Educause Security Discussion mailing list archives

Re: Measures of detecting breached email accounts


From: Joseph Tam <tam () MATH UBC CA>
Date: Tue, 5 Dec 2017 16:54:50 -0800

On Mon, 04 Dec 2017 23:19:28 +0000, Keenan Martinez said:

Following which, the IP address field is upload to
(http://www.bulkseotools.com/bulk-ip-to-location.php) allowing for the
conversion of an IP address to country.

This has a 500 IP limit, which implies you have a relatively small
userbase.  It's easier to characterize "unusual" for a small pool of
users, rather than say, 30000 undergraduate students.

I would suggest building your own GeoIP lookup system (you can cobble
the data from free sources) and do the lookup real-time.

On Mon, 4 Dec 2017, Valdis Kletnieks wrote:

Doing exception analysis on successful *and failed* logins is a good
start - and done a *lot* more frequently than "monthly".  You'll very
quickly learn to tell the difference between dictionary attacks trying
to get into *any* userid, and targeted attacks on a specific user - if
one of your VPs is hit overnight with 17 failed login attempts from
Ukraine while they're sleeping in the Carribean night, you have a
potential problem.

Sounding the alarm on failed login attempt will have me looking at
logs every minute, night and day.  Even at my modest installation,
this happens far too frequently to be consider a useful trigger for
notification: it's not anomolous, it's background radiation.
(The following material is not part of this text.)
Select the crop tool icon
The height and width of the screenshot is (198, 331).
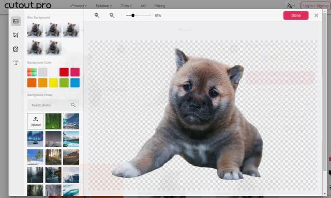tap(16, 35)
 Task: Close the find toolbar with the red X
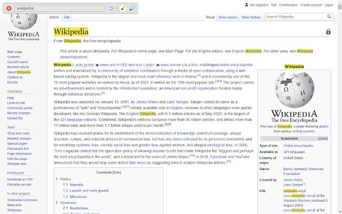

In the context of Email account, here are some anomolous things you
could look for:

        - unusual volume, especially at unusual times
        - unusual volume of failed deliveries (e.g. unknown user).
        - unusual login origin (Ukraine? Romania? Tunisia? etc.)
                The larger and more diverse your userbase, the
                harder this gets to discern.
        - number of different successful login locale within a
                time interval (*)
        - blacklist monitoring
        - egress spam filtering/statistics

I implemented (*) after stumbling on a compromised account that went
undetected for months because the intruder kept their outbound volume
low and stayed under the radar.  The account owner was not sophisticated
enough to interpret the bounce messages and didn't report it.  Having 3
logins within a hour on different continents is red-alert suspicious.